Fantastic plan!!  :yes:  :cheer:

JingleBells

Freedom, i did laugh at the scary shower curtain WTF!!

My mother also does the 'someone was rude to me' story. In the past i would get mad on her behalf and act on it like an automaton.

When i was about your DD's age we were on the bus (she wont drive-prefers a chaffeur) anyway, an older lady boarded, took her ticket , stepped away from the driver scrumpled it up and tossed it on the floor.  Well. How improper. Mother was tsk tsking on and on and on about this appalling behaviour and flagrant disregard for the rubbish bins. Because i was under the control of the Mothership i went into *MUST SAVE MOTHER* mode. When we alighted, the trash toss tramp was in front of us so i picked up her scrunched up ticket and said 'excuse me madam, i think you dropped this!'. The woman took the ball of paper and said nothing. I beamed at mother awaiting my praise. Mother dragged me away and ripped me a new arsehole regarding 'how BELLIGERANT and RUDE' i was and how 'EMBARRASSED' poor Mother was. 😦

BeanerJane

Mine has similar delusions.  She thinks someone is coming into her apartment and moving things around.  She's had the locks on her door changed multiple times because of it.  She's deaf but can 'hear' conversations through the walls and is certain someone is talking about her.  One of the last times we were together she got it in her head that a local radio DJ was 'looking at me' and she was going to 'do something about it.'  She suspects neighbors of dealing drugs and has called the police with her theories. 

The woman is unhinged yet she's somehow able to suppress the crazy in front of her team of medical professionals.

Stafford

My Mom has just started this behavior at 77. She has had 3 hospital admissions in two different hospitals for a delusional illness with increasing paranoia.  They keep discharging her saying she is not in any eminent danger but leave me to deal with her. If I do not give in, her ploy for attention sends her back to the hospital with her delusional illness.

Everyone is lying to her, not believing her and abusing her.  I cannot stand the intrusion and demand on my life.

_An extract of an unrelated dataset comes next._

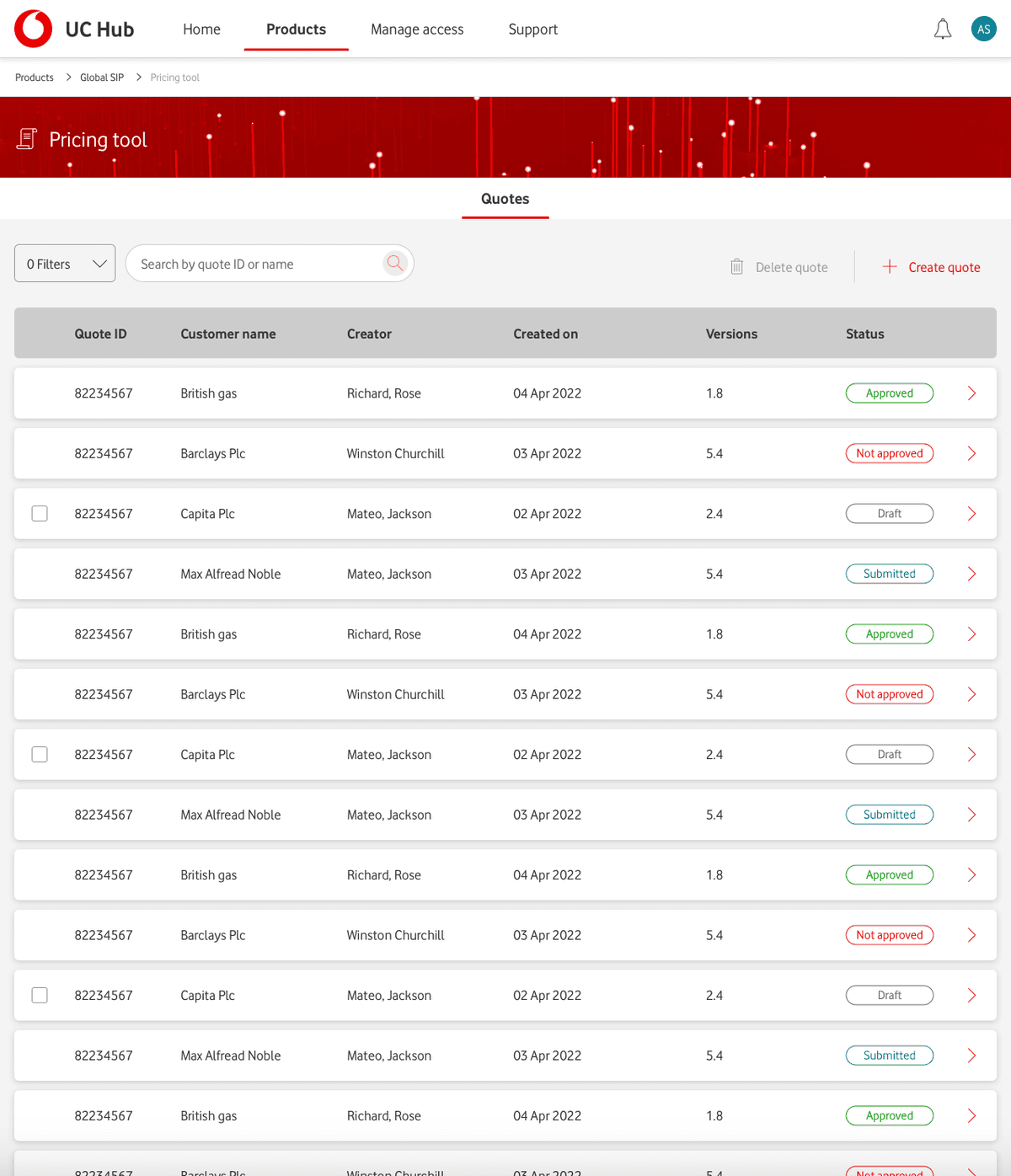
Task: Click the plus icon for Create quote
Action: click(x=890, y=267)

My 3 other sisters default all of it to me because they can't deal with her either.

I keep getting told..."It will only get worse!"

Do you feed the delusion and give her attention (therby enduring abuse) or withdraw, let it escalate and leave her to cry out for more attention alone?

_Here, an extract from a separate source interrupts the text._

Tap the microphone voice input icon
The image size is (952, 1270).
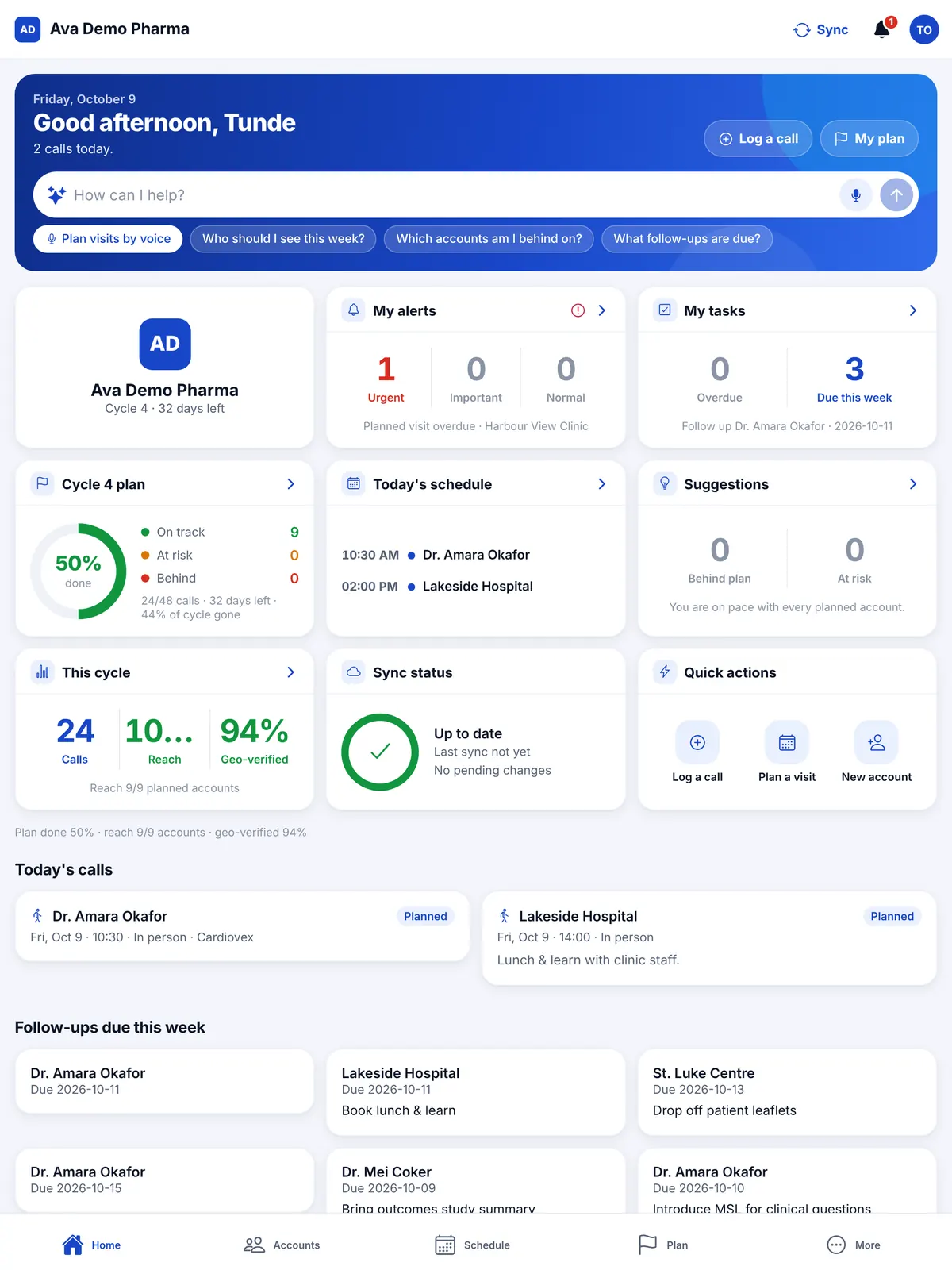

Either way you feel.like you lose...

Andeza

I agree this is just one of those super sucky damned if you do, damned if you don't situations. My own UbpdM has also exhibited this sort of behavior, talking about how men flirt with her etc etc... Has no concept that being polite does not equal flirting, also has no concept that she's really not a great catch anymore. Sometimes I wonder if she let herself go just to get this multitude of men to stop flirting with her, in her mind that is.

I usually choose not to feed it these last couple of years. I've gotten more resistant to her view of the world in favor of the truth I see. Again, damned if you do or don't, but at least I can feel confident that I've done justice to my own feelings and perceptions. I usually get the silent treat after standing up for my viewpoint, not a bad tradeoff in my opinion. :tongue2:

Don't feel bad about just going along with it, but you might consider just throwing out the ubiquitous "I'll see what I can do" anytime she wants you to take care of stuff, and then as woman interrupted so eloquently says "then just don't" because what you can do about it is really nothing. Nothing that will ultimately make your m happy at least.
Remember, that there are no real deadlines for life, just society's pressures.      - Anonymous
Lasting happiness is not something we find, but rather something we make for ourselves.

Call Me Cordelia

I know someone who works in a psychiatric hospital as an aide. She says that it does not do any good to challenge delusions. Either confirming or denying them tends to make them stronger. So the policy there is to acknowledge and deflect. The Russians have tapped your phone? Boy, that's something. Can I get you some juice?